- Collection entries -
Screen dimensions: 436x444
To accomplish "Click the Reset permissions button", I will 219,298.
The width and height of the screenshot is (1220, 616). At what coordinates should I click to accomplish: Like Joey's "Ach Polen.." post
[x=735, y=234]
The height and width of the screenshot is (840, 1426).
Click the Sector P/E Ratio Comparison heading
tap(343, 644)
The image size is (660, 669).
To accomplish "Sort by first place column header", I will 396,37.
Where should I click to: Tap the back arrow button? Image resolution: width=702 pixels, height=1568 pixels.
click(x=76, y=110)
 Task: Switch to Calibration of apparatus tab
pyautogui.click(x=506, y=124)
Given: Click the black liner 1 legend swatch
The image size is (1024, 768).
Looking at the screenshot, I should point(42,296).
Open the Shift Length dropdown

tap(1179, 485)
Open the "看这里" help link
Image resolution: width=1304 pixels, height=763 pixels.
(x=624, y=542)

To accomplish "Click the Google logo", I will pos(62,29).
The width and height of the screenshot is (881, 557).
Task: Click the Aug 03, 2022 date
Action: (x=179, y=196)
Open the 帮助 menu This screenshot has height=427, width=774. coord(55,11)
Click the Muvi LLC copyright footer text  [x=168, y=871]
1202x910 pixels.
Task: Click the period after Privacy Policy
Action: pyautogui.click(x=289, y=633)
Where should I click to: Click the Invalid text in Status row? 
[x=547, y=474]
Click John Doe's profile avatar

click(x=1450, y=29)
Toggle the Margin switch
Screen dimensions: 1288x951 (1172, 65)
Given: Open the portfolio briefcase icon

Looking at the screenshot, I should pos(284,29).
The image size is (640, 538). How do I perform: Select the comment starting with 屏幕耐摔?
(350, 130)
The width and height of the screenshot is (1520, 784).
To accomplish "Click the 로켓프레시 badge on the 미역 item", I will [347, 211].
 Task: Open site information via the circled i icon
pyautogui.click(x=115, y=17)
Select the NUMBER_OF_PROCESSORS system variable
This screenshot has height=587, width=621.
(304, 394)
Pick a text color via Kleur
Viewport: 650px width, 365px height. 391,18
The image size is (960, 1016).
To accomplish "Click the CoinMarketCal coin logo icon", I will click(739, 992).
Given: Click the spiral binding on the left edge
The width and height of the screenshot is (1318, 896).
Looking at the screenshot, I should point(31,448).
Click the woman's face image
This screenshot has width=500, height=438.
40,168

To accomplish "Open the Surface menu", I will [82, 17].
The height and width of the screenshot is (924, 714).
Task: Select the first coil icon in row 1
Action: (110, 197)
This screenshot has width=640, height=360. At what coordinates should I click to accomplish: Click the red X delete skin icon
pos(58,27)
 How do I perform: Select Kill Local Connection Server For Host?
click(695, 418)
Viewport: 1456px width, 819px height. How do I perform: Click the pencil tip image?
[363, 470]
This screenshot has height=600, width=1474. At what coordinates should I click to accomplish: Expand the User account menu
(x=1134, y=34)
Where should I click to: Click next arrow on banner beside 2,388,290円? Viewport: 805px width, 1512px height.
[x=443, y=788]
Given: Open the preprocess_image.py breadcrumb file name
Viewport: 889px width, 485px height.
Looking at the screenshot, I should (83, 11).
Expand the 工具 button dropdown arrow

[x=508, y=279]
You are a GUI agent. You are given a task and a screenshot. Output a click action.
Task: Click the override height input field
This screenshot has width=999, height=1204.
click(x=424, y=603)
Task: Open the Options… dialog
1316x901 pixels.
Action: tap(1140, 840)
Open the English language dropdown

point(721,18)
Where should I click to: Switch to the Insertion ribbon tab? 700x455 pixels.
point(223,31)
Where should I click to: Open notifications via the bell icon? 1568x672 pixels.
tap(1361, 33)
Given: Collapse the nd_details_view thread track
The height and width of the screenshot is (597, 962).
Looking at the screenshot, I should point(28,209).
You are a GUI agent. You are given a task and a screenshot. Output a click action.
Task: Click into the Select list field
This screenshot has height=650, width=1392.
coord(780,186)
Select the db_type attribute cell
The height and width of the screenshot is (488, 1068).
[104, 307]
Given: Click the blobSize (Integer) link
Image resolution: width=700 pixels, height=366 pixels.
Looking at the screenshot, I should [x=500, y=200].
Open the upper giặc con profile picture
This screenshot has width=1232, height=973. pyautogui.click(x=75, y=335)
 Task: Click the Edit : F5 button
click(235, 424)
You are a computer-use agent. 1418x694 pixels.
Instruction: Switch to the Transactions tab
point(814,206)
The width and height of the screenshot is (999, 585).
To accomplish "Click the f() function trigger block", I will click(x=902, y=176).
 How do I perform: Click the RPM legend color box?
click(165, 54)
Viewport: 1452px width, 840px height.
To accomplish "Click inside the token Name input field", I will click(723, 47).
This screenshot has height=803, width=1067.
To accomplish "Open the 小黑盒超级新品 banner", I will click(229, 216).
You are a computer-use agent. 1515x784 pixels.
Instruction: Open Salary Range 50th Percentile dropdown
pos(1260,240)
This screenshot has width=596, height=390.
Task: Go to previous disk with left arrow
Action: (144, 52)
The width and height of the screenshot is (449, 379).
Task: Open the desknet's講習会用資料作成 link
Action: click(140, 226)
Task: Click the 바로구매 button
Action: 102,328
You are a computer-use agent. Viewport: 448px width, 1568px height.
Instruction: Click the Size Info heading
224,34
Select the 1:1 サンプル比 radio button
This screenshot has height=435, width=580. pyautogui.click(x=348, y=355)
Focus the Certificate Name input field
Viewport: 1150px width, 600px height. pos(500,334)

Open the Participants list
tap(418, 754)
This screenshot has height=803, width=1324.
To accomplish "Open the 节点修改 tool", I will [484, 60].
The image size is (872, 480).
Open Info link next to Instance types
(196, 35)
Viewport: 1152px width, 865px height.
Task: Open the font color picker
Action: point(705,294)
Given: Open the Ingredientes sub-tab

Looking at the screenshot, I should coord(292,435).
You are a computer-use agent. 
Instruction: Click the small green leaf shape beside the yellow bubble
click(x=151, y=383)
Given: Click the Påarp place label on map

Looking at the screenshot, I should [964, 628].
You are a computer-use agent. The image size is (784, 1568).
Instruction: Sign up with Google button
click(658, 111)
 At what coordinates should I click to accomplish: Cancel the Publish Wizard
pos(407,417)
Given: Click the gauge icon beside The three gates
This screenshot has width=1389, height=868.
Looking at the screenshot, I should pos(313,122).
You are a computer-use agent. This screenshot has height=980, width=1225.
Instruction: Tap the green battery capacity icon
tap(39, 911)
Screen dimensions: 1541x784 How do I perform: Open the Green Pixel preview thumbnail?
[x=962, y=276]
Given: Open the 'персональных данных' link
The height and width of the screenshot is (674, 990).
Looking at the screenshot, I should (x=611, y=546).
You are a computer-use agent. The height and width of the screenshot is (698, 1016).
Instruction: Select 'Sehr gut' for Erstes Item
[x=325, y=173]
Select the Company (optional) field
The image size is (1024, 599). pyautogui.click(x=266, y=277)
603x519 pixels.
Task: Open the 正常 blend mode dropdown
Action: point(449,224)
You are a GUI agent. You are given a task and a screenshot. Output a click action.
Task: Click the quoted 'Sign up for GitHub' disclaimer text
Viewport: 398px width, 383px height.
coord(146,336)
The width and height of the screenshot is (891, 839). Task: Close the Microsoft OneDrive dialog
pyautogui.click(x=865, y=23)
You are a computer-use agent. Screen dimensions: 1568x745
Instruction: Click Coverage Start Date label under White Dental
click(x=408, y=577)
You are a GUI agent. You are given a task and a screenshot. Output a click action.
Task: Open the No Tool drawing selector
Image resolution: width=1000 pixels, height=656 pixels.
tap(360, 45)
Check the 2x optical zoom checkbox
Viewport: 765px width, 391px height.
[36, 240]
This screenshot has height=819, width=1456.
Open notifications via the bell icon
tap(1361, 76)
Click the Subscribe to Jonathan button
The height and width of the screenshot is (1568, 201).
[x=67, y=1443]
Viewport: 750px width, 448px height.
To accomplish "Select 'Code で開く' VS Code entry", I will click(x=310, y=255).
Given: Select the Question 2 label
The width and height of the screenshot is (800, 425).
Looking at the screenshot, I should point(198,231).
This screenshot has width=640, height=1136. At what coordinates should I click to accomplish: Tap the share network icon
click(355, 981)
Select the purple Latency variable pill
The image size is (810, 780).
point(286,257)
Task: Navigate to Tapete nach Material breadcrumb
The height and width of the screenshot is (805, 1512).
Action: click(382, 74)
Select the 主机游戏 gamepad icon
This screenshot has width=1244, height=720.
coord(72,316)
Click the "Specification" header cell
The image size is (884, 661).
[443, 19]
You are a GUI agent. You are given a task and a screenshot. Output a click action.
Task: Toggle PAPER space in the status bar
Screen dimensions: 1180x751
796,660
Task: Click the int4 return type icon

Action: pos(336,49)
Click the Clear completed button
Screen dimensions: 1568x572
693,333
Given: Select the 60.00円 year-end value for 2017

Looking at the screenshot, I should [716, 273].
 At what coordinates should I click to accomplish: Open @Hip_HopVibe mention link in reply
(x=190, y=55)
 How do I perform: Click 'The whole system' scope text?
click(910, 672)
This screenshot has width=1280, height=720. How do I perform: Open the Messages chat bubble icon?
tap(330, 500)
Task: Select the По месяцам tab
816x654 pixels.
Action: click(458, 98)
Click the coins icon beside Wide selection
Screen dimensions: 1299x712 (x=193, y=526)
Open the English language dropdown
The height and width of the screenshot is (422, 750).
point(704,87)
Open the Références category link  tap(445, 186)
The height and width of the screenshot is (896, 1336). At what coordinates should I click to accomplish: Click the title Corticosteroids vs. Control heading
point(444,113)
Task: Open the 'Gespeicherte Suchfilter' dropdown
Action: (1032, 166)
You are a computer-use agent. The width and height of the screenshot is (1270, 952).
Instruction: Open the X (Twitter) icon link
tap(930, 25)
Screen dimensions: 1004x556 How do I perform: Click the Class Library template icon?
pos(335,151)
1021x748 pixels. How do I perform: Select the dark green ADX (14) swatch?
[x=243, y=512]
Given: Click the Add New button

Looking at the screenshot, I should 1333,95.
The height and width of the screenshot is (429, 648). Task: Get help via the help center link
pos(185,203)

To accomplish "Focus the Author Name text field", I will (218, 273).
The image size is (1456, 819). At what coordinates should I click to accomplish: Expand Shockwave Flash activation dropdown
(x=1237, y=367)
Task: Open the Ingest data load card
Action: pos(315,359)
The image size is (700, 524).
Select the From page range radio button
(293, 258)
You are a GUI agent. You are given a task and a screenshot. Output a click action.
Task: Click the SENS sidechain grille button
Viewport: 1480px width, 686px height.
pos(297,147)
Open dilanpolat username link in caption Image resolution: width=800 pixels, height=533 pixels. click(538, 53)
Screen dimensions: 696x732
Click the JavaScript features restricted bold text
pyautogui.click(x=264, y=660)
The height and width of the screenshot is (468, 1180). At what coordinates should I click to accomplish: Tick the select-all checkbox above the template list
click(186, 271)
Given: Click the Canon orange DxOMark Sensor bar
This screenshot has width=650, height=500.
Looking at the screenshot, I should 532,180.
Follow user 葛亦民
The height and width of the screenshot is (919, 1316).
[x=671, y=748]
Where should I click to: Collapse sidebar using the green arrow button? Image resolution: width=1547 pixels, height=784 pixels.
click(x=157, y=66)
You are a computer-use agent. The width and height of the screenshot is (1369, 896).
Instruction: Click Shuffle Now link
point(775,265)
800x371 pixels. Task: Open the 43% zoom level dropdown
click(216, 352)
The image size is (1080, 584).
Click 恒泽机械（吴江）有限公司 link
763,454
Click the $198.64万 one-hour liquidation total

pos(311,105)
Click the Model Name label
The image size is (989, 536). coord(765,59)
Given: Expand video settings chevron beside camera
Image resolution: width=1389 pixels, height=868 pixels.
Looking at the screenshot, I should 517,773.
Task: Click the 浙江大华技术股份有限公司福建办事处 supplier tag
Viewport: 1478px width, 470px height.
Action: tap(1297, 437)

- Your task -
Above are records; repeat only the lines starting at the line with "Given: Open the preprocess_image.py" and ending at the line with "Task: Open the Options… dialog", exactly as they appear, both included.

- Finished task -
Given: Open the preprocess_image.py breadcrumb file name
Viewport: 889px width, 485px height.
Looking at the screenshot, I should (83, 11).
Expand the 工具 button dropdown arrow

[x=508, y=279]
You are a GUI agent. You are given a task and a screenshot. Output a click action.
Task: Click the override height input field
This screenshot has width=999, height=1204.
click(x=424, y=603)
Task: Open the Options… dialog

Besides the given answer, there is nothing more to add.